Reproduce the rows from the very start through the line containing "Action: click(183, 68)", including both ends, and leave the pictures out.

--- DATA IN THIS EXERCISE ---

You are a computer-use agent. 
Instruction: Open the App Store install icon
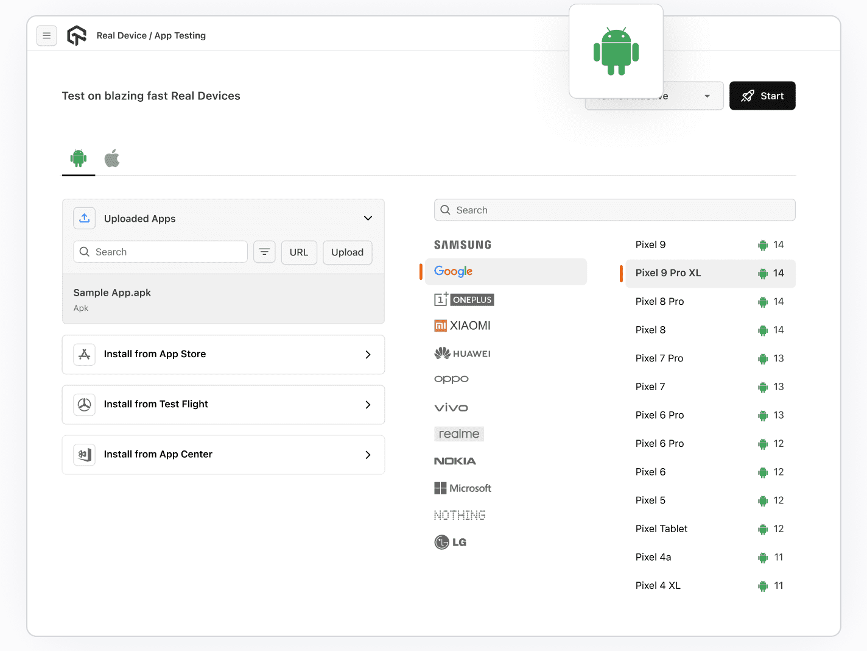[x=84, y=354]
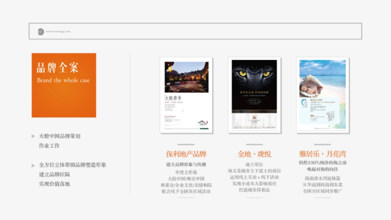This screenshot has width=391, height=220.
Task: Click the gold square emblem on panther poster
Action: point(254,117)
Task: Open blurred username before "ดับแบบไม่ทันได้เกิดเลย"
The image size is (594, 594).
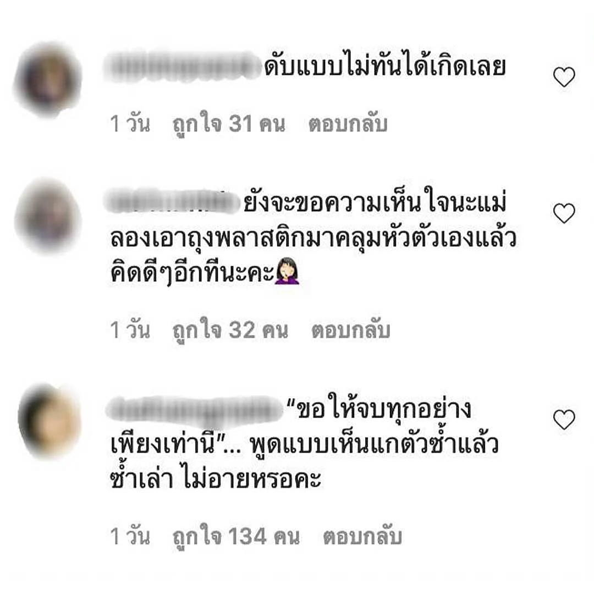Action: click(183, 68)
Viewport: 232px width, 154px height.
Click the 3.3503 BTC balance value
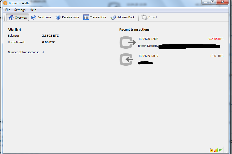pos(50,36)
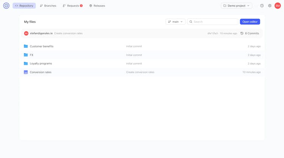Open settings via the gear icon
284x158 pixels.
[270, 6]
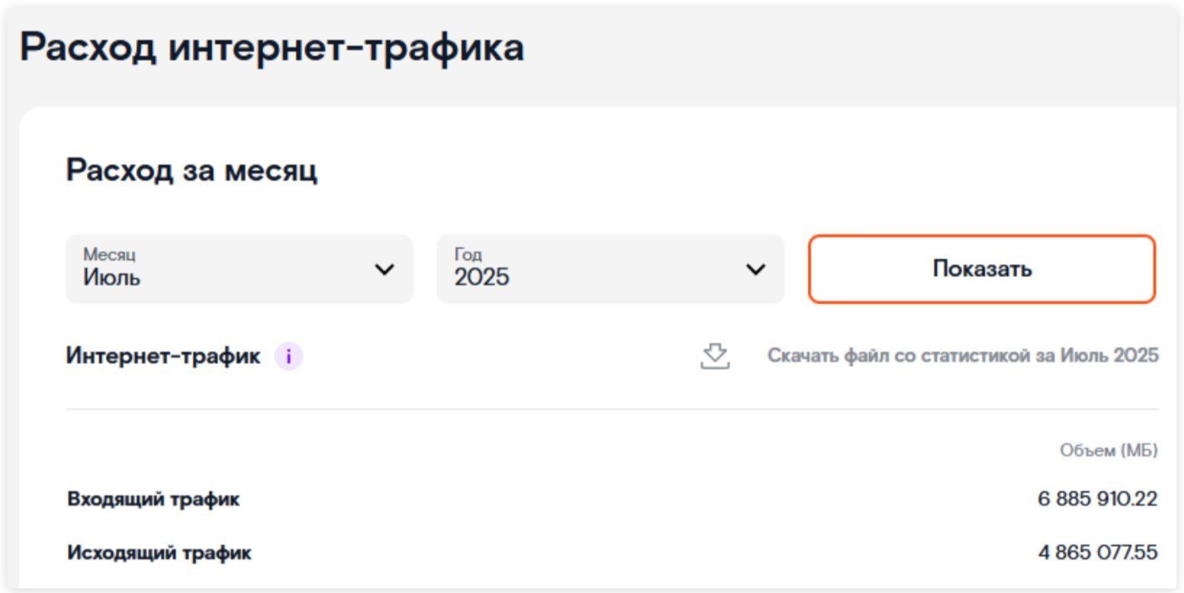Click the outgoing traffic value 4 865 077.55
The image size is (1184, 593).
pyautogui.click(x=1098, y=553)
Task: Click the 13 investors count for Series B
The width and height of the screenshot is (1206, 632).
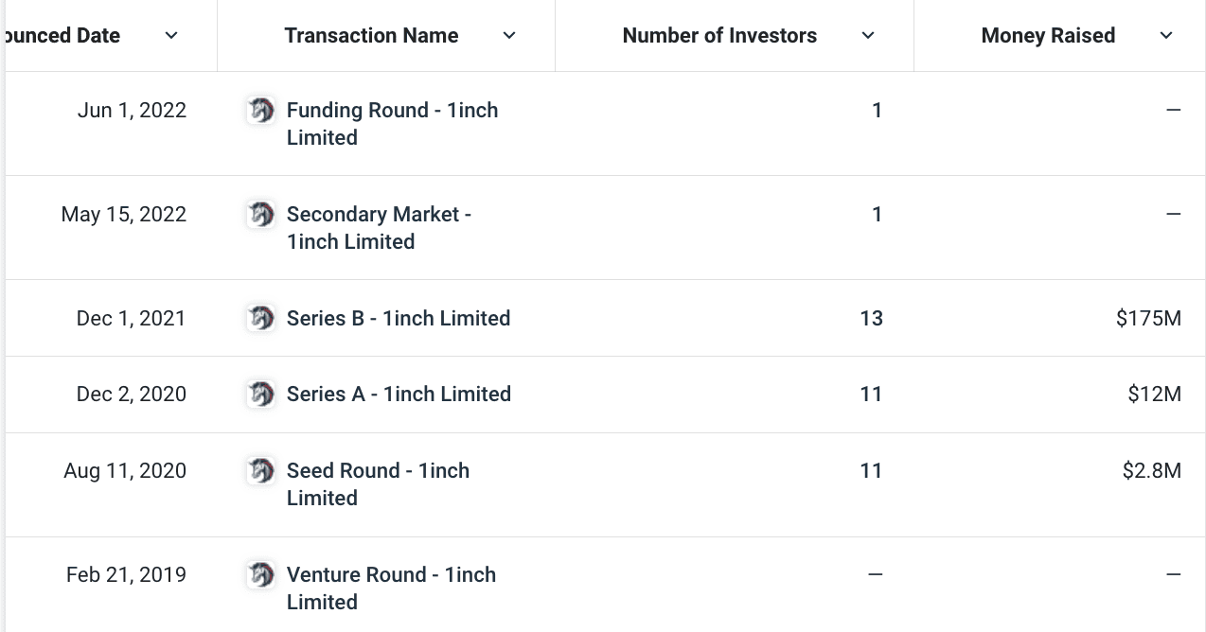Action: click(871, 318)
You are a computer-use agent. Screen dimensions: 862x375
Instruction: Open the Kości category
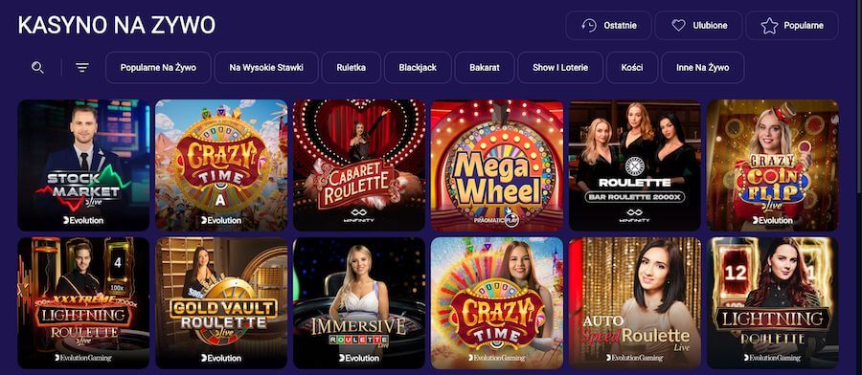coord(632,68)
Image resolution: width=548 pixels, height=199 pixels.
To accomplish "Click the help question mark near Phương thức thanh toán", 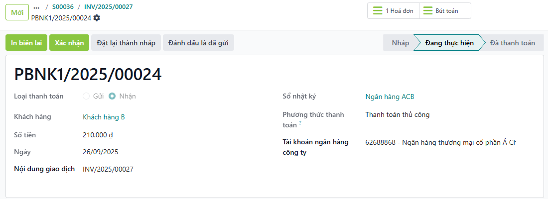I will coord(300,123).
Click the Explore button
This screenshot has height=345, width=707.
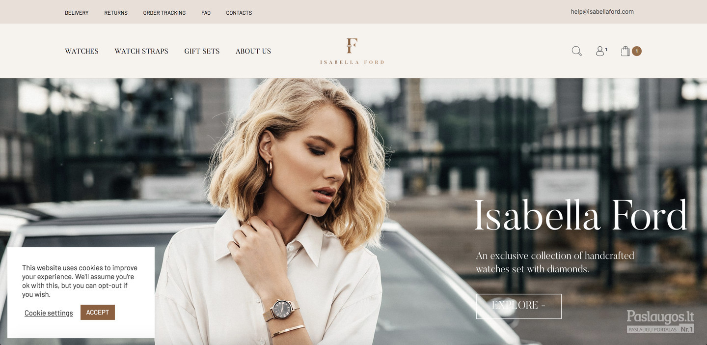[x=518, y=306]
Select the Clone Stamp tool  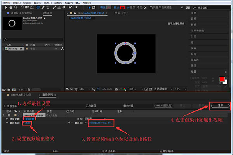[59, 7]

---

THE COMPLETED TASK:
You are a computer-use agent. 
Instruction: Open the App Store install icon
[x=84, y=354]
This screenshot has width=391, height=220.
Task: Click the gold square emblem on panther poster
Action: point(254,117)
Task: Open blurred username before "ดับแบบไม่ทันได้เกิดเลย"
The image size is (594, 594).
Action: click(183, 68)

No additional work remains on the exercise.